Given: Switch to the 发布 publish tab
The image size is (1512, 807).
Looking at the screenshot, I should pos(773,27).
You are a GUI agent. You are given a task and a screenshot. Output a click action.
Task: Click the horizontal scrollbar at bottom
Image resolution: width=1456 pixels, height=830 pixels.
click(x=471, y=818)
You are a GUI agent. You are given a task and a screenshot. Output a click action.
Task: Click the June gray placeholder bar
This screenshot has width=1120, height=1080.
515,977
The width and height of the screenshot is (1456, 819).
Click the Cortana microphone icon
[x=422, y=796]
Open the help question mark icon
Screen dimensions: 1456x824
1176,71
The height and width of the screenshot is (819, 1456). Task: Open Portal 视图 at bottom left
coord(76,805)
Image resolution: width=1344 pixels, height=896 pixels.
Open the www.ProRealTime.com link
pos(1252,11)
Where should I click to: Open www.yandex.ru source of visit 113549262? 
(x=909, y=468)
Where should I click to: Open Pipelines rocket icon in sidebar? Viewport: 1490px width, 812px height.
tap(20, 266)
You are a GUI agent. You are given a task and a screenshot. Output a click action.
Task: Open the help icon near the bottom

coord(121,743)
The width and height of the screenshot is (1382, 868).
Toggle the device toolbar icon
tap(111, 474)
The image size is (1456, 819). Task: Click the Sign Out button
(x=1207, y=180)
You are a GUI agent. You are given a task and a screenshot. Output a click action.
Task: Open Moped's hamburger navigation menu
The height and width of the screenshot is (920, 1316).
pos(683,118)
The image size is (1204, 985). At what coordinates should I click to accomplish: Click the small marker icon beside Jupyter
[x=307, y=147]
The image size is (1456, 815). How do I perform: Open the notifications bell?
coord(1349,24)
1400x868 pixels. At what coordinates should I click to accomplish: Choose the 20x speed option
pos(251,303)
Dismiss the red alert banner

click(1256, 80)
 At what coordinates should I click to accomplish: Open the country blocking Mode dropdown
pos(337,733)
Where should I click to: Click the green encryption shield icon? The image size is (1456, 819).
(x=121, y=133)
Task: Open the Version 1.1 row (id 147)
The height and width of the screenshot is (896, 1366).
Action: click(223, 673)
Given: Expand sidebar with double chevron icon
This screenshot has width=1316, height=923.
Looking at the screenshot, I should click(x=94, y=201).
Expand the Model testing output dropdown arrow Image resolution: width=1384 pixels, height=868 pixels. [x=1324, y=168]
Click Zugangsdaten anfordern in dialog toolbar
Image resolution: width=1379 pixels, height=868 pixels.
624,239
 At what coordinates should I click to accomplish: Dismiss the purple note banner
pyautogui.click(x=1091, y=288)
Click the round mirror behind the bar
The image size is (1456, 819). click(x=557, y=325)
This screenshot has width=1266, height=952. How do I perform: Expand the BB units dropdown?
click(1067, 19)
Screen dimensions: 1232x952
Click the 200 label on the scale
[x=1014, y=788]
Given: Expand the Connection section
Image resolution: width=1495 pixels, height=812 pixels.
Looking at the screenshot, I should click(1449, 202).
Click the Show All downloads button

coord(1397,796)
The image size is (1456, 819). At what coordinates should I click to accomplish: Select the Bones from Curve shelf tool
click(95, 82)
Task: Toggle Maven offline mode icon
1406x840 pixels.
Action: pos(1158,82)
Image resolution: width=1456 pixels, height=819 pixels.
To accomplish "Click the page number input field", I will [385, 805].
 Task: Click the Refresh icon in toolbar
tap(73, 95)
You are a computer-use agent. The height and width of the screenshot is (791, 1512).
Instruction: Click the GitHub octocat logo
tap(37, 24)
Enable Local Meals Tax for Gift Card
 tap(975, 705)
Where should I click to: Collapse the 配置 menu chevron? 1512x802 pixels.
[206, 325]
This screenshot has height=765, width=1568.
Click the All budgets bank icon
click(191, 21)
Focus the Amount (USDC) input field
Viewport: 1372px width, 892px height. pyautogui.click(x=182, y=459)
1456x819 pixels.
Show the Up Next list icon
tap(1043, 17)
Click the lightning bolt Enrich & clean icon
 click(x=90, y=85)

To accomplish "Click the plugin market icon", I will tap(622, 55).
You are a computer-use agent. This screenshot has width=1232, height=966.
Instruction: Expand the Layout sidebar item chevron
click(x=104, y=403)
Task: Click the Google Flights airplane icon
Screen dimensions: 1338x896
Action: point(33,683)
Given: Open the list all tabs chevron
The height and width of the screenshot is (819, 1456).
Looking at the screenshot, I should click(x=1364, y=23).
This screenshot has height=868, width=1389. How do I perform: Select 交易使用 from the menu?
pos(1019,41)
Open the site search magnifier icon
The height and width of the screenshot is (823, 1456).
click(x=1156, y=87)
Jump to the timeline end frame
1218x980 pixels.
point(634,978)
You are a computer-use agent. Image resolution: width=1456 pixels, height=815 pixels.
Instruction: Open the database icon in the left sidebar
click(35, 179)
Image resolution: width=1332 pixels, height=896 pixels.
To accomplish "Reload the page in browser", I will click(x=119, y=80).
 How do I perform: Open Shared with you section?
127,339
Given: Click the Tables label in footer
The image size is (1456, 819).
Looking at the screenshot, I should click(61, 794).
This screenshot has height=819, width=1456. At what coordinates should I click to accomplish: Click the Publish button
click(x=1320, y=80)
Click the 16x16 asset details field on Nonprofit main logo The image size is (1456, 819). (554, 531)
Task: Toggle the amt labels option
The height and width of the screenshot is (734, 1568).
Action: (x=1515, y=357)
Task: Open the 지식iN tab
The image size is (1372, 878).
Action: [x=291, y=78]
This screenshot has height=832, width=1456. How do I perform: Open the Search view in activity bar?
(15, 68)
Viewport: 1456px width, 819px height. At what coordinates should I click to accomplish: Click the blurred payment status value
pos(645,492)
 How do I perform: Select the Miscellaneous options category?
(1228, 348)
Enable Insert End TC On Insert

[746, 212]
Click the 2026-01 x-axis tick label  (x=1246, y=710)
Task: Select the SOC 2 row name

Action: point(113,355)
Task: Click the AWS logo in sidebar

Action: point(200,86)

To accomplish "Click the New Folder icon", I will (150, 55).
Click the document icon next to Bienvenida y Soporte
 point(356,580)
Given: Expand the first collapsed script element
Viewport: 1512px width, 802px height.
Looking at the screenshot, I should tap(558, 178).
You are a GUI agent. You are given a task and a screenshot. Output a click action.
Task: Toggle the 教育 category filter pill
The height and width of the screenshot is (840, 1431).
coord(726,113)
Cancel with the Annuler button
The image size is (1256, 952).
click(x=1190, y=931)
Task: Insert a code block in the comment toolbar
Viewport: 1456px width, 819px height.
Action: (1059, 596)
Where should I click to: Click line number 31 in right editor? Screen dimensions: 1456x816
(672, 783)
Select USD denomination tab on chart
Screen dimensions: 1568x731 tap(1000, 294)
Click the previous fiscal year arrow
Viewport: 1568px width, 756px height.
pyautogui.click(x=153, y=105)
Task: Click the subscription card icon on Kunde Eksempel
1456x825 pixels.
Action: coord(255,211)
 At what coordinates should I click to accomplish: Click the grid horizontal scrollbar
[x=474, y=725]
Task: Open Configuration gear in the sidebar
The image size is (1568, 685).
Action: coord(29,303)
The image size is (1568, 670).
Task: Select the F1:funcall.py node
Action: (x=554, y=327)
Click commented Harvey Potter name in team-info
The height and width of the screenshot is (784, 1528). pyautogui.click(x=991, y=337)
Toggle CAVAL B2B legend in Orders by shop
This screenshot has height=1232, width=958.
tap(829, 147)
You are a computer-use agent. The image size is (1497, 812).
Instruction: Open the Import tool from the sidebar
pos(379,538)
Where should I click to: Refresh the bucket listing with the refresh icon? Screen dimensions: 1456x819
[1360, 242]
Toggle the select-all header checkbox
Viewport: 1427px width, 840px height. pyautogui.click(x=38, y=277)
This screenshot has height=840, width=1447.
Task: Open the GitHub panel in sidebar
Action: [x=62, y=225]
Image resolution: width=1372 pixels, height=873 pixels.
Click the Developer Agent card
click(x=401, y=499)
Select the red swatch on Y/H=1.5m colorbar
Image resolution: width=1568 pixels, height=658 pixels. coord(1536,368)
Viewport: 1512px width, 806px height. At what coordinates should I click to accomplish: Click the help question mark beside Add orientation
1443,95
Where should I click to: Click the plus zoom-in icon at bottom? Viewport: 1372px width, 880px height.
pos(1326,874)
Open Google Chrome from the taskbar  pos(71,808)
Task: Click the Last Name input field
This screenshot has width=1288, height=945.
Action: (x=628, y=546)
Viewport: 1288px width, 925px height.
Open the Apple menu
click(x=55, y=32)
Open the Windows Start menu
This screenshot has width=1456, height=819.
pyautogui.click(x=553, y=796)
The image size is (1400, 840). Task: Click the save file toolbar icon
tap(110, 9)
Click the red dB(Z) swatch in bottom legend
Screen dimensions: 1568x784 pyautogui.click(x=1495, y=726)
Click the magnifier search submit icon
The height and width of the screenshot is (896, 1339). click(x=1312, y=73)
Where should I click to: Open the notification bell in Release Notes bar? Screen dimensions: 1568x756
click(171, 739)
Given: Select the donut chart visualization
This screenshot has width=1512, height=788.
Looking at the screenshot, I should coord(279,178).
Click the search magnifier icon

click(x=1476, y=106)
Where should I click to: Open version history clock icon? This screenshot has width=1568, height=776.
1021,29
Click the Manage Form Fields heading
━━━━━━━━━━━━━━━━━━━━
__Problem__. In the listing above, find the line containing "Expand the Model" and the line containing "Given: Open the list all tabs chevron". Output them and every line between, exactly, and nothing else.

__Expected answer__.
Expand the Model testing output dropdown arrow Image resolution: width=1384 pixels, height=868 pixels. [x=1324, y=168]
Click Zugangsdaten anfordern in dialog toolbar
Image resolution: width=1379 pixels, height=868 pixels.
624,239
 At what coordinates should I click to accomplish: Dismiss the purple note banner
pyautogui.click(x=1091, y=288)
Click the round mirror behind the bar
The image size is (1456, 819). click(x=557, y=325)
This screenshot has width=1266, height=952. How do I perform: Expand the BB units dropdown?
click(1067, 19)
Screen dimensions: 1232x952
Click the 200 label on the scale
[x=1014, y=788]
Given: Expand the Connection section
Image resolution: width=1495 pixels, height=812 pixels.
Looking at the screenshot, I should click(1449, 202).
Click the Show All downloads button

coord(1397,796)
The image size is (1456, 819). At what coordinates should I click to accomplish: Select the Bones from Curve shelf tool
click(95, 82)
Task: Toggle Maven offline mode icon
1406x840 pixels.
Action: pos(1158,82)
Image resolution: width=1456 pixels, height=819 pixels.
To accomplish "Click the page number input field", I will [385, 805].
 Task: Click the Refresh icon in toolbar
tap(73, 95)
You are a computer-use agent. The height and width of the screenshot is (791, 1512).
Instruction: Click the GitHub octocat logo
tap(37, 24)
Enable Local Meals Tax for Gift Card
 tap(975, 705)
Where should I click to: Collapse the 配置 menu chevron? 1512x802 pixels.
[206, 325]
This screenshot has height=765, width=1568.
Click the All budgets bank icon
click(191, 21)
Focus the Amount (USDC) input field
Viewport: 1372px width, 892px height. pyautogui.click(x=182, y=459)
1456x819 pixels.
Show the Up Next list icon
tap(1043, 17)
Click the lightning bolt Enrich & clean icon
 click(x=90, y=85)

To accomplish "Click the plugin market icon", I will tap(622, 55).
You are a computer-use agent. This screenshot has width=1232, height=966.
Instruction: Expand the Layout sidebar item chevron
click(x=104, y=403)
Task: Click the Google Flights airplane icon
Screen dimensions: 1338x896
Action: point(33,683)
Given: Open the list all tabs chevron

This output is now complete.